SAN ANTONIO — In a letter to Governor Greg Abbott, Bexar County Judge Nelson Wolff asked him to reconsider his order that does not allow local jurisdictions to enforce mask orders amid a spike in coronavirus cases.
Wolff said that the governor's choice to only suggest a face covering has contributed to people not wearing masks, which has contributed to a second wave in San Antonio and Texas.
"When you began to lift the restrictions throughout Texas starting on May 1, I was supportive," Wolff wrote. "However, I did not agree with your decision to limit the authority of local jurisdictions to impose a penalty on individuals who failed to wear a face covering in instances where proper social distancing could not be maintained."
Abbott's office responded with a statement from the governor.
"Judge Wolff and I have a philosophical difference.

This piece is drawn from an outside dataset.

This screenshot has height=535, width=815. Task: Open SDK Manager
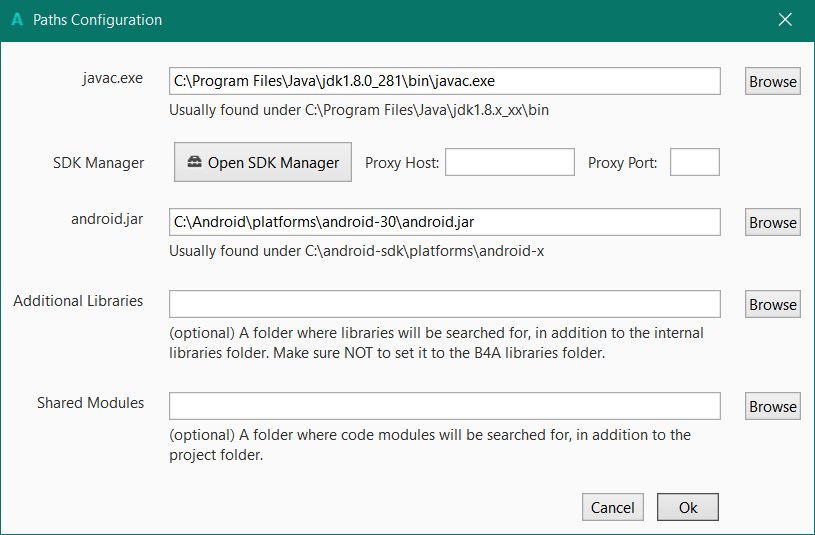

He believes in government mandates, I believe in personal responsibility," he said. "Every interview that I've had on TV, I talk about the individual responsibility to wear a face guard to make sure that you don't either transmit COVID-19 or that you don't get it. It's up to every individual in the state to make sure that we slow the spread of COVID-19."
On Friday, Texas restaurants were allowed to begin operating at 75% capacity as part of phase 3 of reopening. This came on the same day that the state reported 2,097 new cases, making it over 12,000 new cases in the past seven days.

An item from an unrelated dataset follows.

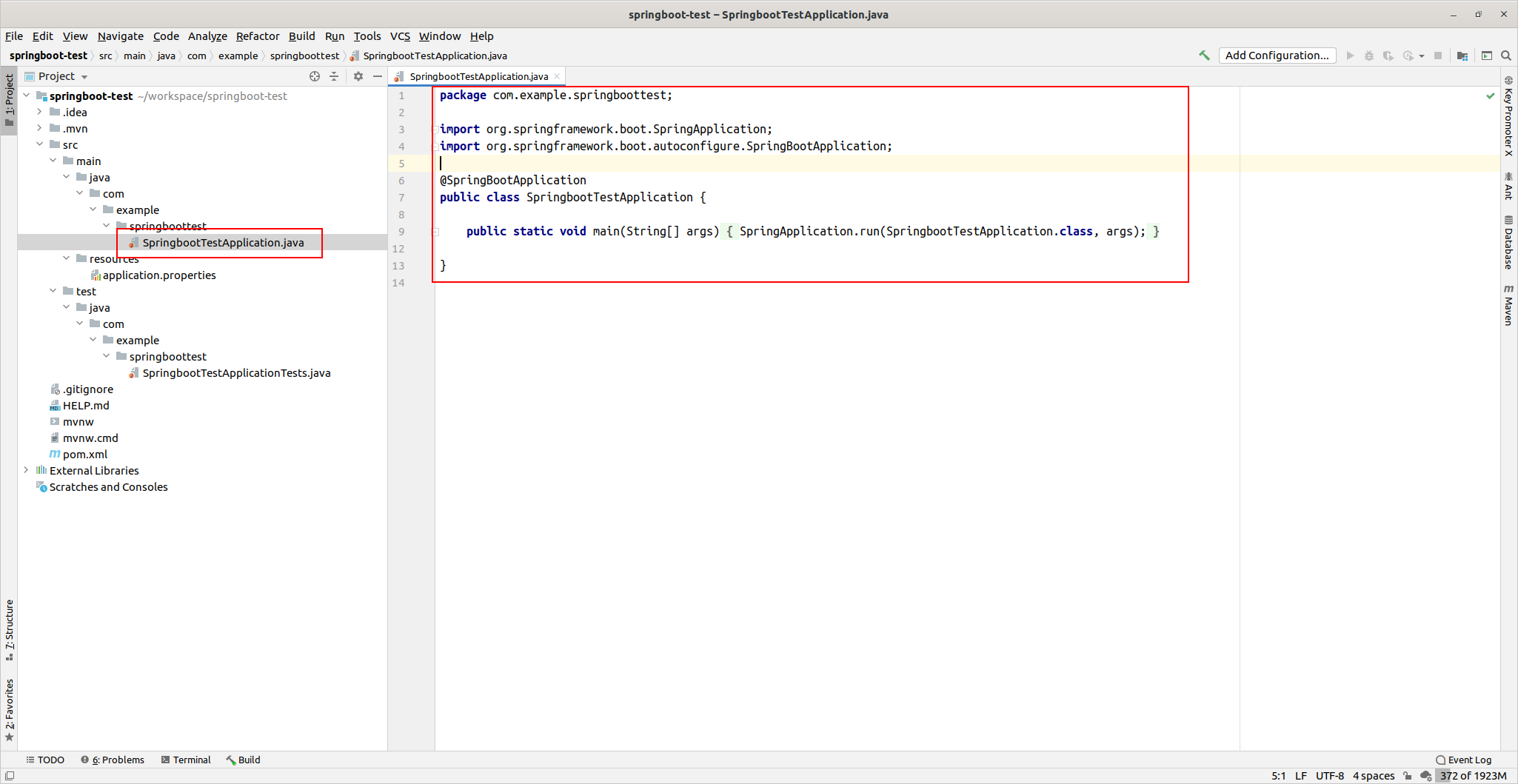
Task: Toggle the Maven tool window on the right edge
Action: [1508, 304]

"If we are going to be successful in the reopening of our economy, we need to put in place some mandatory health requirements," Judge Wolff said. "The most important of these is the requirement to wear a face covering within six feet of another person."
Abbott said that he agrees with the judge and Mayor Nirenberg on the value of wearing a mask, sanitizing your hands, and practicing safe social distancing, but he doesn't think there should be a punishment for people who don't follow those guidelines.

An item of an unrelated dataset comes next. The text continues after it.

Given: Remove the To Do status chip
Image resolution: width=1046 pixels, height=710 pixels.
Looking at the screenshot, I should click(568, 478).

"I don't believe government should mandate that every person must wear a mask or otherwise face a fine or go to jail," he said. "It's wrong to deprive somebody of their liberty just because they're not wearing a mask during the course of dealing with this challenge."
Here is the judge's letter in full:
Dear Governor Abbott,
Thank you for working with Mayor Nirenberg and myself throughout this COVID-19 public health crisis. When you began to lift the restrictions throughout Texas starting on May 1, I was supportive. However, I did not agree with your decision to limit the authority of local jurisdictions to impose a penalty on individuals who failed to wear a face covering in instances where proper social distancing could not be maintained.
Instead of making face coverings under those circumstances mandatory, you only suggested that people wear one and restricted local jurisdictions from making that determination for themselves. As a result, we see fewer and fewer people wearing face coverings and rates of infection are increasing.
In fact, in Bexar County we have had a large uptick in positive cases in the last week. Today, we have 172 new COVID-19 cases. We also have 138 COVID-19 patients in local hospitals, the highest number we have ever had in Bexar County.
The Director of the San Antonio Metropolitan Health District, Dr. Dawn Emerick, announced yesterday that we are entering a second wave of increasing rates of COVID-19 infection. She stated that positive cases of COVID-19 are increasing in other metro areas of Texas as well.
If we are going to be successful in the reopening of our economy, we need to put in place some mandatory health requirements. The most important of these is the requirement to wear a face covering within six feet of another person.
If this trend continues, and I believe it will, we will see an increase in both the burden upon our community and the need for additional resources to combat the COVID-19 crisis. I am asking you to issue a new executive order which allows each local jurisdiction and its leaders to make a determination as to whether mandatory face coverings are appropriate for their community.